Synergistic effect of Ce-Mn on cyclic redox reactivity of pyrite cinder for chemical looping process

Abstract

Pyrite cinder (Pc) is a solid waste from sulfuric acid production. The cleaner and efficient utilization of pyrite cinder is of great significance to achieve the recycling of industrial solid waste. In this study, we prepared different doped pyrite cinder-based oxygen carriers (Ce-Pc, Ce-Mn-Pc, Mn-Pc), and investigated the synergistic effect of Ce-Mn on cyclic redox reactivity of pyrite cinder in chemical looping process. The synergy between Ce and Mn in the modified pyrite cinder for fuel combustion reactivity was discussed in detail. The addition of Mn enhanced the cyclic stability of CeO2-doped pyrite cinder during sequential chemical looping cycles. The synergistic effect of Ce-Mn facilitated the generation of oxygen vacancies, which improved the mobility of lattice oxygen and enhanced the reducibility. The results indicated that the effect of CeO2 and MnOx on the cyclic redox reactivity of pyrite cinder was relatively weak compared with the synergistic effect of CeO2-MnOx. In addition, Ce-Mn could prevent grain growth and agglomeration of pyrite cinder.

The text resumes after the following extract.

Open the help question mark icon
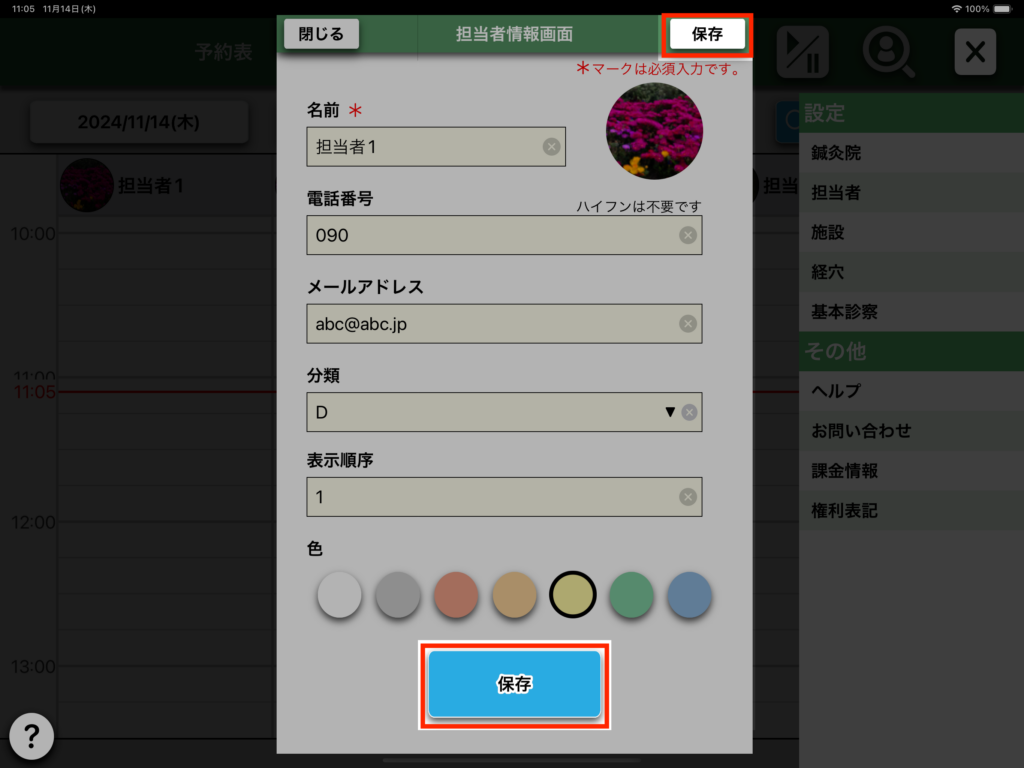Image resolution: width=1024 pixels, height=768 pixels. (31, 737)
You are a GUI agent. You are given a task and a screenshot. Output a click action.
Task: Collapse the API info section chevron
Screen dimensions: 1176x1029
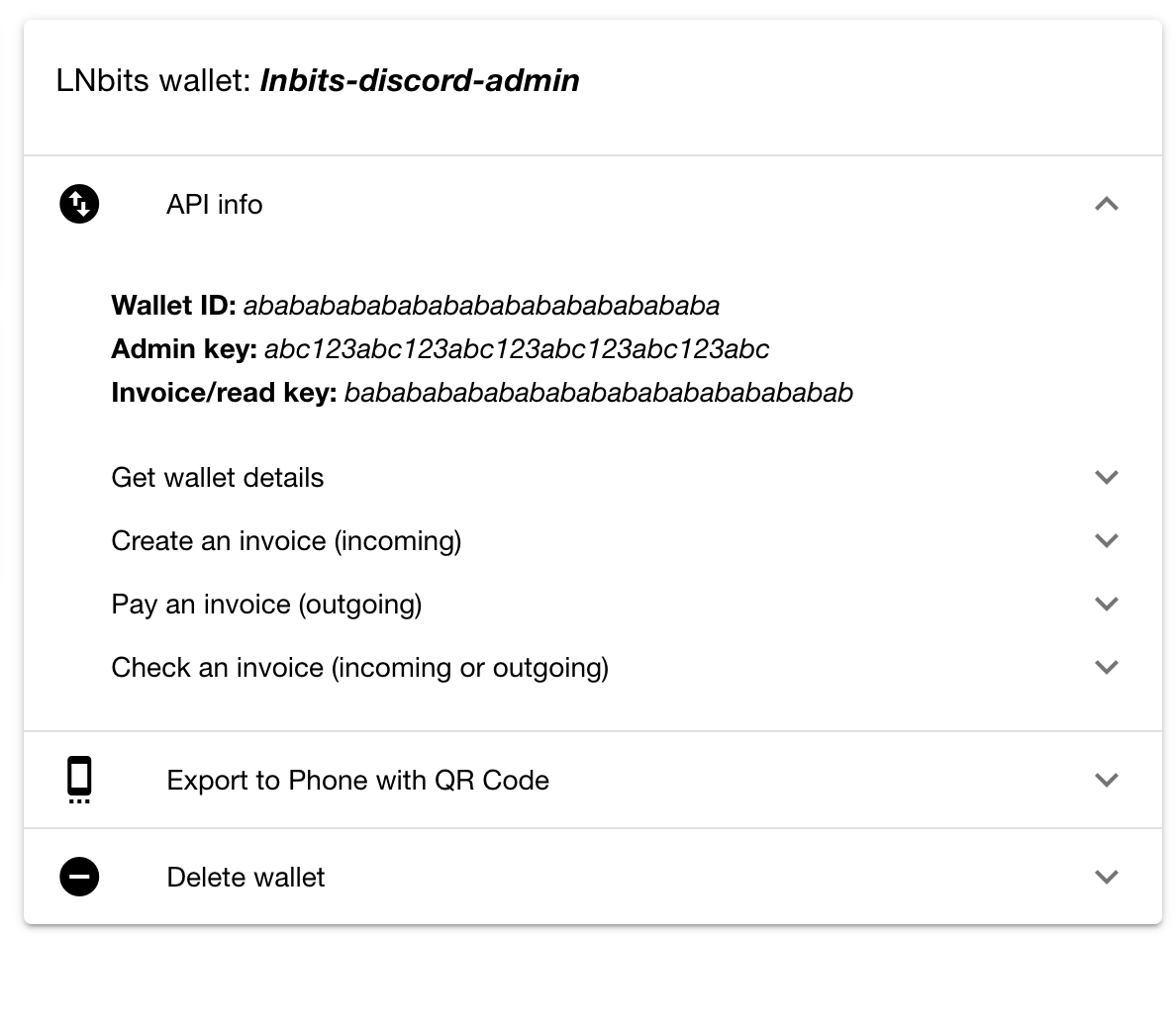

After the 20th cycle, the oxygen carrying capacity (OCC) of raw pyrite cinder decreased significantly from 3.63% in the 1st cycle to 2.45%. During the multiple redox cycles, the Ce-Mn-Pc presented the highest OCC (about 3.6%). The Ce-Mn co-doped pyrite cinder presented excellent cyclic durability with CH4 conversion more than 85% during successive cycles. This study provides an approach for the rational design of pyrite cinder-based oxygen carriers with high cyclic redox reactivity and durability.